HOWTO: using telnet to make HTTP request
Telnet is an old utility used in local network to offer a bidirectional communication text-oriented using a terminal. Can be used also to make an http call to a remote server with the purpose of testing. Let’s see how:
- Open you favorite terminal
- Type (instead of diegor.it you can choose whatever server you want)
#> telnet diegor.it 80
and you should have as output:
Trying 75.119.192.123... Connected to diegor.it. Escape character is '^]'.
- Now type:
GET / HTTP/1.1 host: diegor.it <line feed>
where “/” is the remote path. In this case we want the root. The output looks like this below:
HTTP/1.1 200 OK Date: Mon, 13 Jun 2011 09:06:43 GMT Server: Apache Cache-Control: no-cache, must-revalidate, max-age=0 Pragma: no-cache Expires: Wed, 11 Jan 1984 05:00:00 GMT Last-Modified: Sun, 12 Jun 2011 13:29:48 GMT Vary: Accept-Encoding Content-Length: 85589 Content-Type: text/html;charset=UTF-8 ...

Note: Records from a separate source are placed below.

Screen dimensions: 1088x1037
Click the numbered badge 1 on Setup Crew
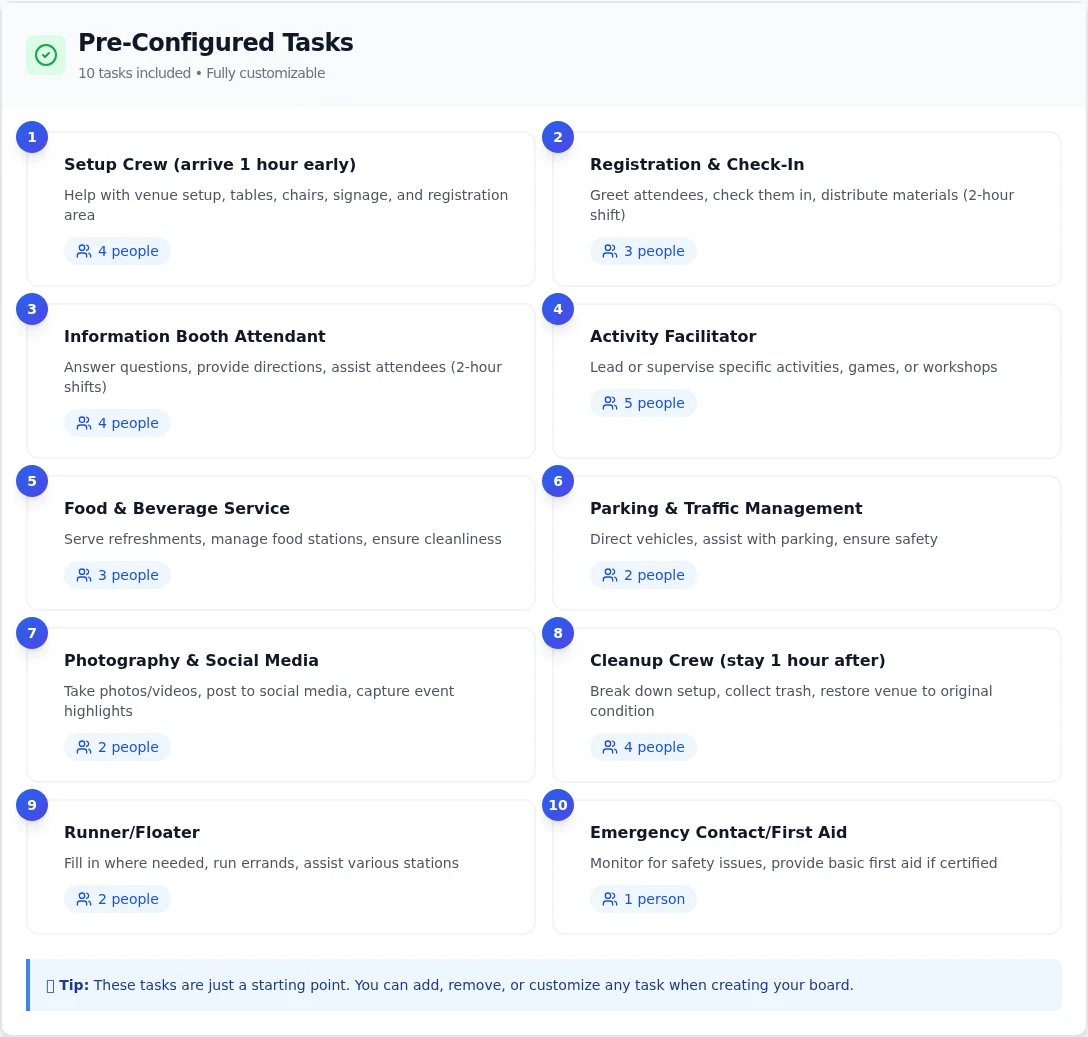pos(31,137)
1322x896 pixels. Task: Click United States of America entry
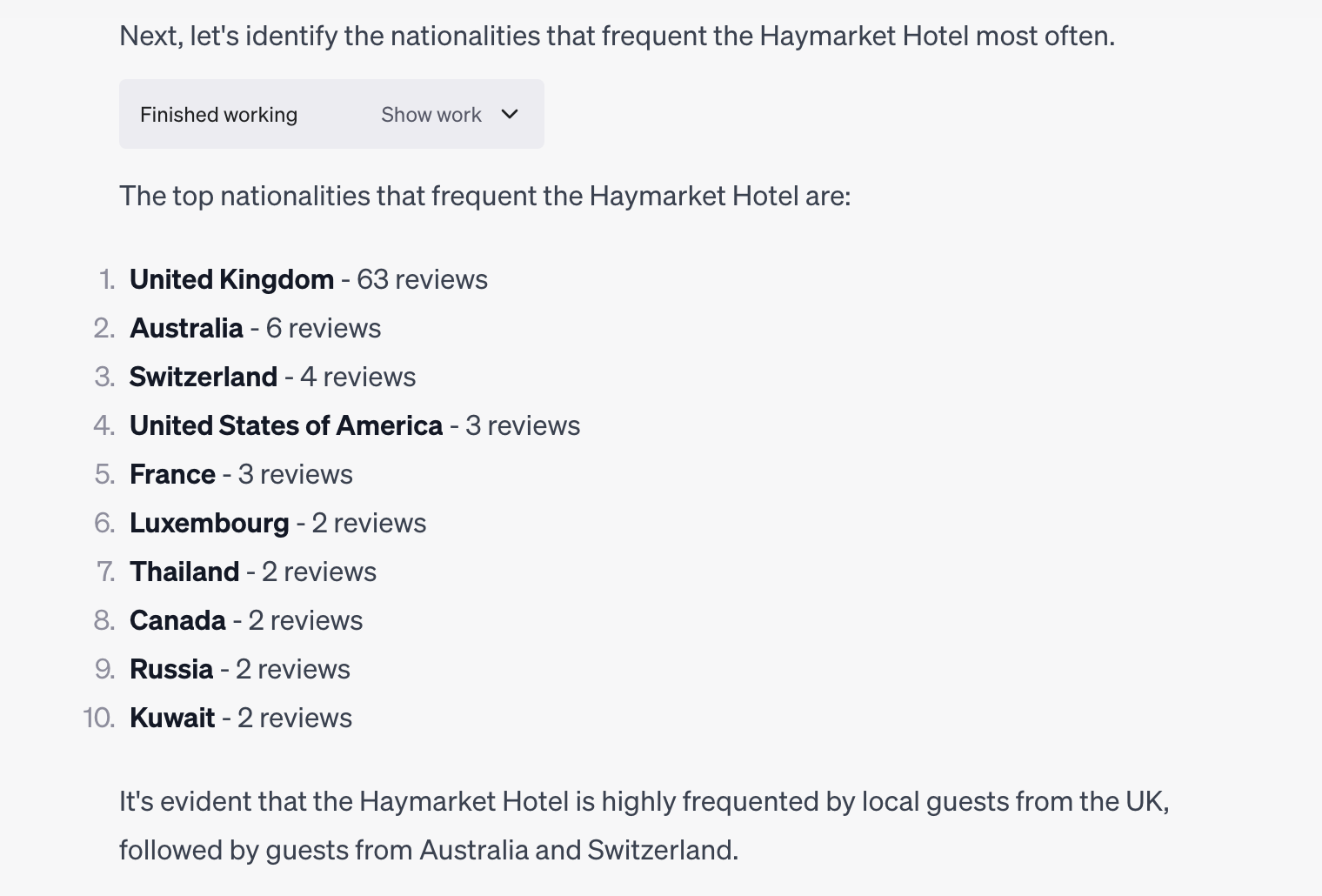coord(355,425)
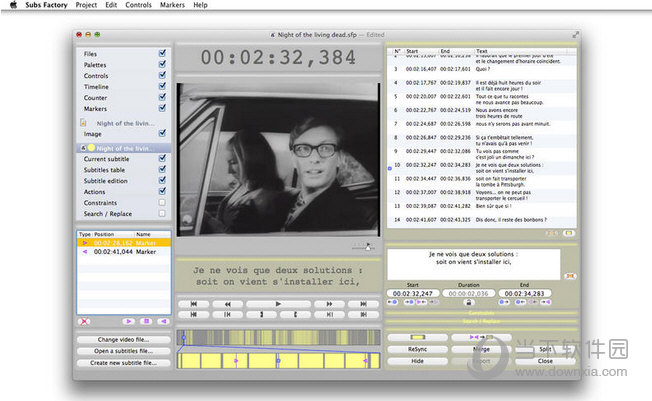Click the rewind button
This screenshot has width=652, height=401.
(228, 303)
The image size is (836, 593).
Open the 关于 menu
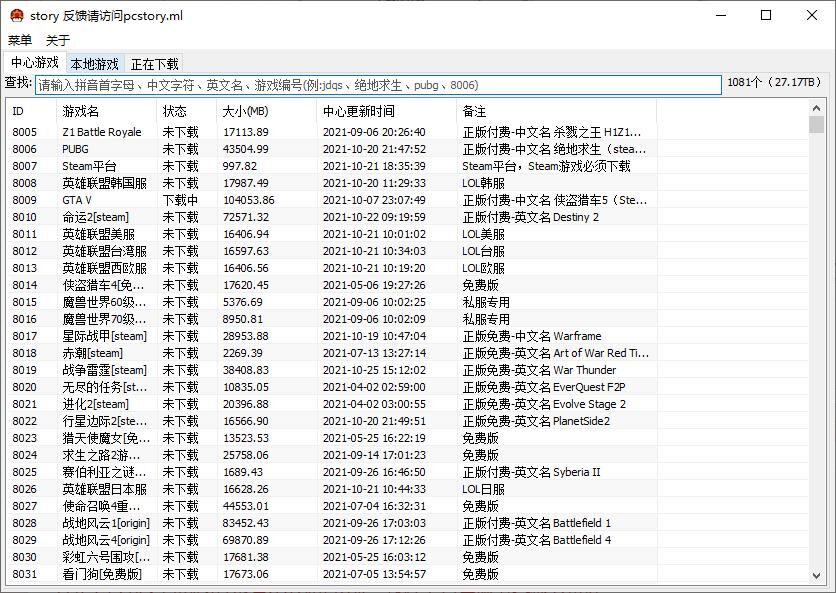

Pretty simple! Any questions or comments are welcome.



Paolo Bernardi 12:17 pm on June 13, 2011 Permalink |
Careful there, maybe that MaxOS X telnet is very smart, but usually the command is in the form “telnet hostname port”. So, ‘telnet http://www.diegor.it 80′ is a better way to do this, the protocol is specified by the port number.
diegor 12:29 pm on June 13, 2011 Permalink |
I can’t get what are you saying. Where’s the “error”?
diegor 12:32 pm on June 13, 2011 Permalink |
Ok, now i get it. The problem is that this fucking wordpress put “http://” as prefix in www addresses
Paolo Bernardi 2:32 pm on June 13, 2011 Permalink |
Hahahaha OK, that’s a sound explaination.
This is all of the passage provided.